- [Exercise aim] Restate all of the records below exactly. Do not carry over any image.

- [Supplied entries]
◆ ◆ ◆ ◆ ◆
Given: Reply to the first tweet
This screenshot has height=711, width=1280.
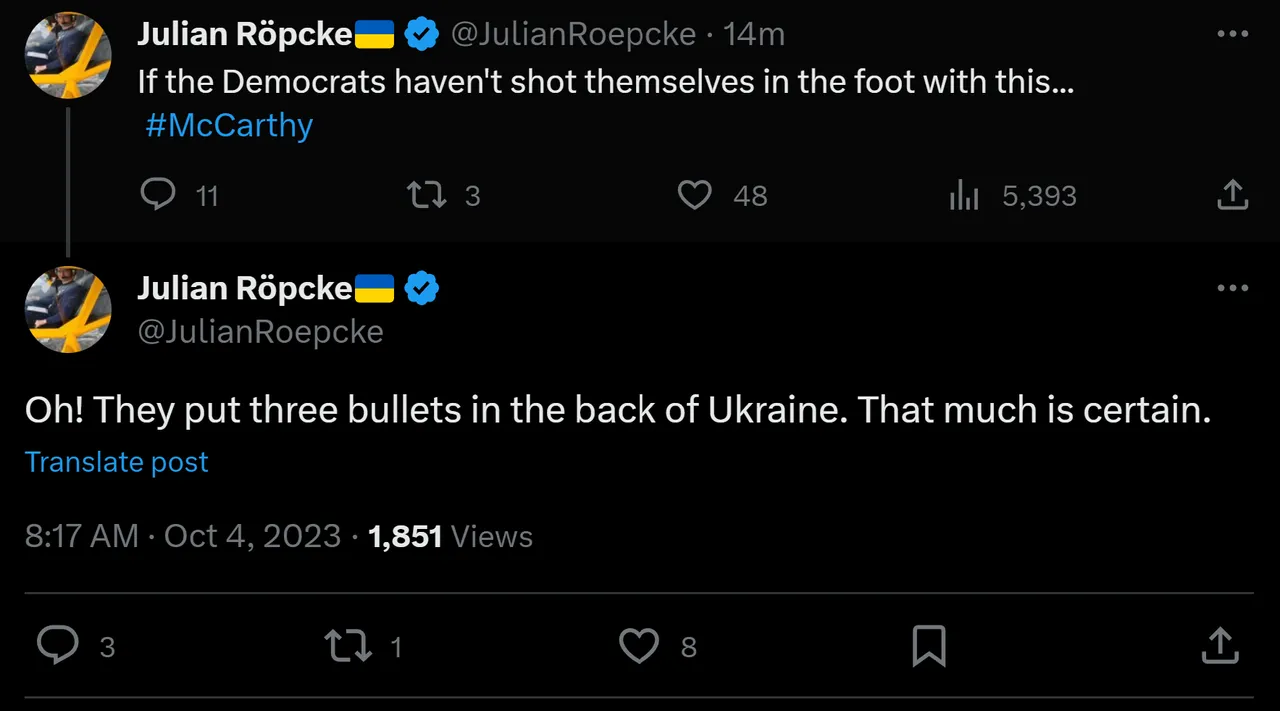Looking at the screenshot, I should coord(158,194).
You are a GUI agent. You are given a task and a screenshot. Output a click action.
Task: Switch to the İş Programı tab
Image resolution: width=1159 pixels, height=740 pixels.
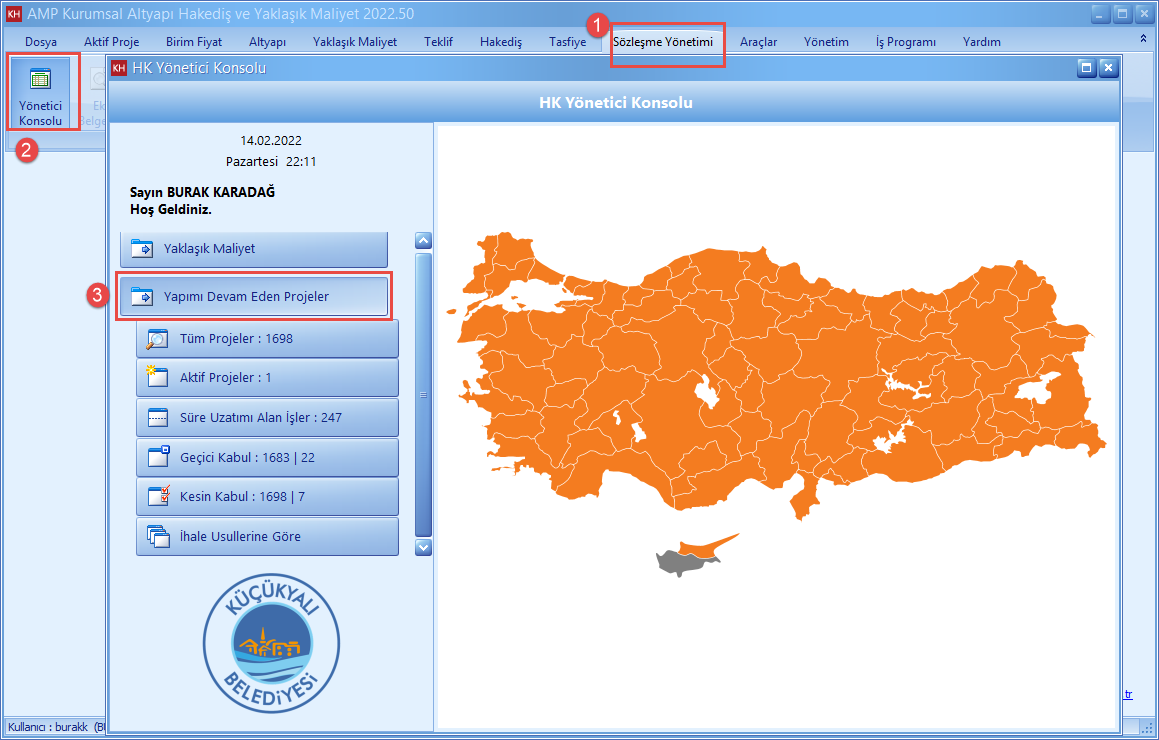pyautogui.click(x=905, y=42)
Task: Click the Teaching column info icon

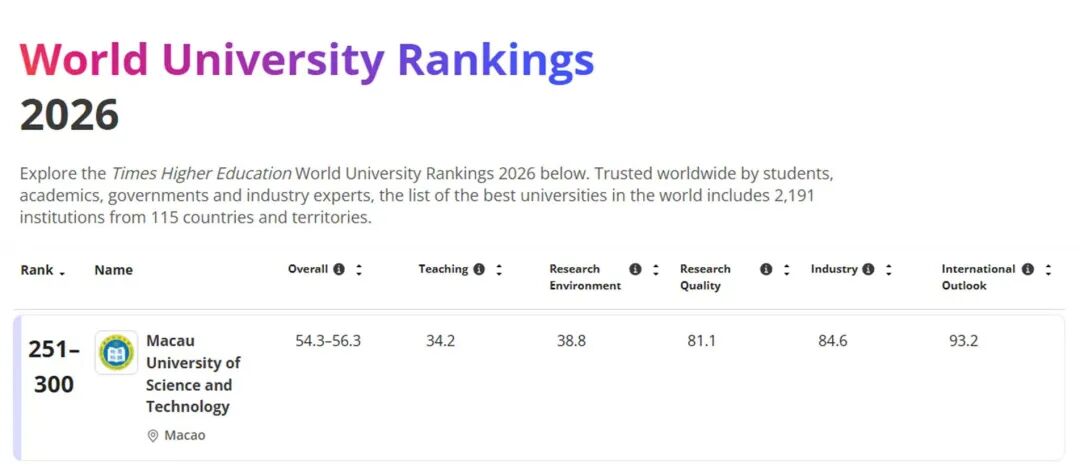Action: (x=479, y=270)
◆ ◆ ◆ ◆ ◆
- [Result of this exercise]
Given: Reply to the first tweet
This screenshot has height=711, width=1280.
Looking at the screenshot, I should coord(158,194).
You are a GUI agent. You are given a task and a screenshot. Output a click action.
Task: Switch to the İş Programı tab
Image resolution: width=1159 pixels, height=740 pixels.
pyautogui.click(x=905, y=42)
Task: Click the Teaching column info icon

Action: (x=479, y=270)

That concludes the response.